The small town of SeaTac, Wash., may have only 27,000 people, but how they vote on a ballot initiative starting this week may have implications for labor organizing and the fight to raise the minimum wage across the U.S. The proposal would raise the minimum wage within the city limits from $9.19 to $15 an hour, just above a living wage for two adults in the town, and would affect nearby Seattle-Tacoma International Airport, one of the nation’s busiest airports. If the proposition passes, it could signal the beginning of a new, more offense-minded strategy for labor organizers that focuses wage-raising efforts on pushing local policy initiatives rather than persuading state or federal lawmakers.
Last night saw the beginning of the fourth season of AMC’s other hit show, The Walking Dead. Fans recovering from the conclusion of Breaking Bad two weeks ago can fill the void left by chem teacher turned meth cook Walter White with the adventures of sheriff’s deputy and zombie slayer Rick Grimes.

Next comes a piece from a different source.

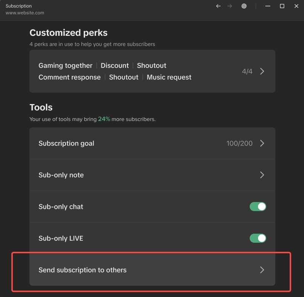Minimize the Subscription window
Image resolution: width=304 pixels, height=297 pixels.
[x=268, y=6]

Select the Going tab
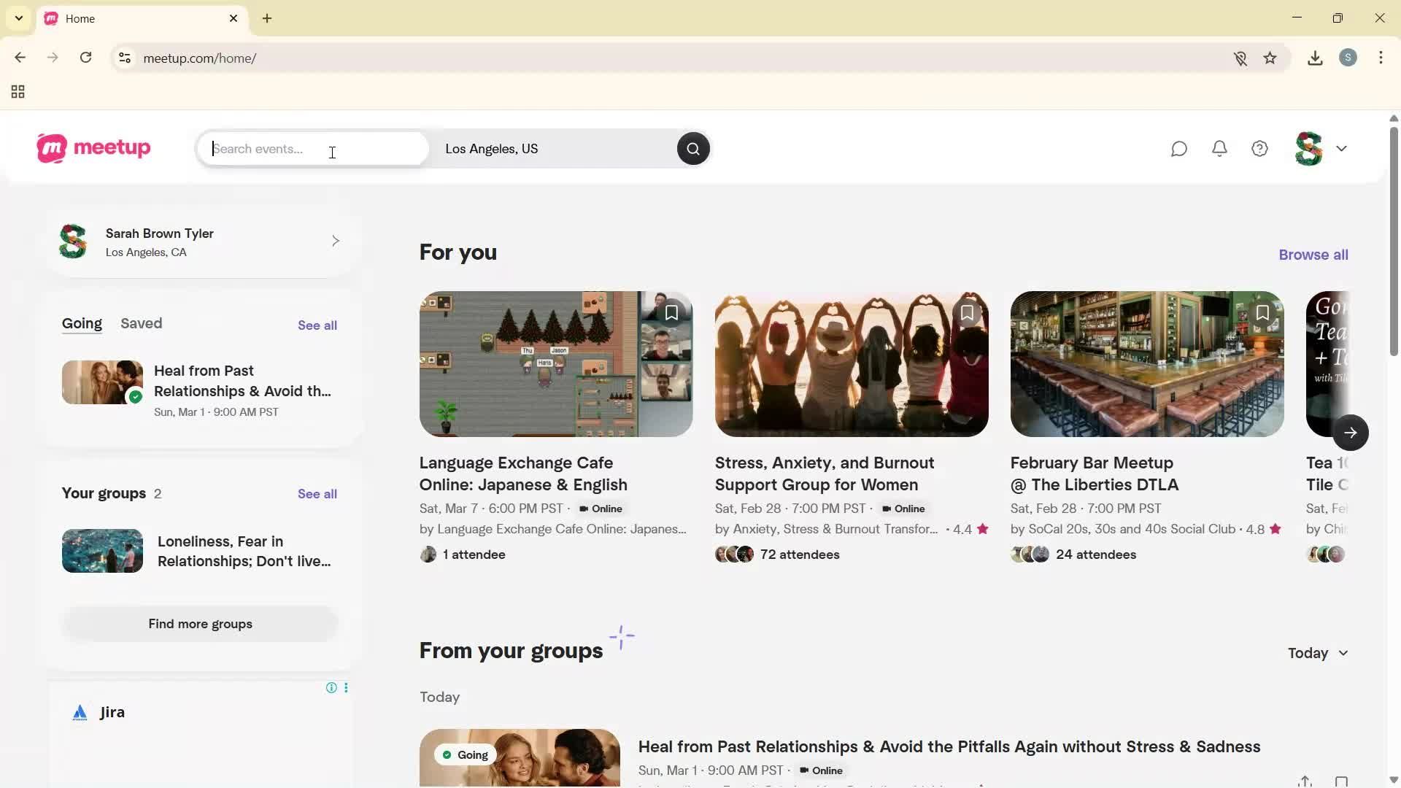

Last season, Rick had to lead his rag-tag crew against the evil Governor’s forces as humans proved more dangerous than the undead. This time he’ll have to keep even more vulnerable people safe, but with zombies at the gates and the Governor still out there, who knows how many of Rick’s company will make it to season five.
In the first decade of this century, perhaps no sports fans in the world had a better run than those in New England. But the Patriots’ three Super Bowl rings, the Celtics’ two NBA finals, and the Red Sox’s two World Series championships during those years had already been eclipsed by recent disappointments, including the Red Sox precipitous (and scandalous) fall since 2011. Now, thanks to a walk-off win over the Detroit Tigers in last night’s A.L. Championship series sparked by a David Ortiz grand slam, and the 5-1 Patriots’ last-second victory over the undefeated New Orleans Saints, New Englanders are starting to recall yet another reason why autumn can be such a beautiful season there.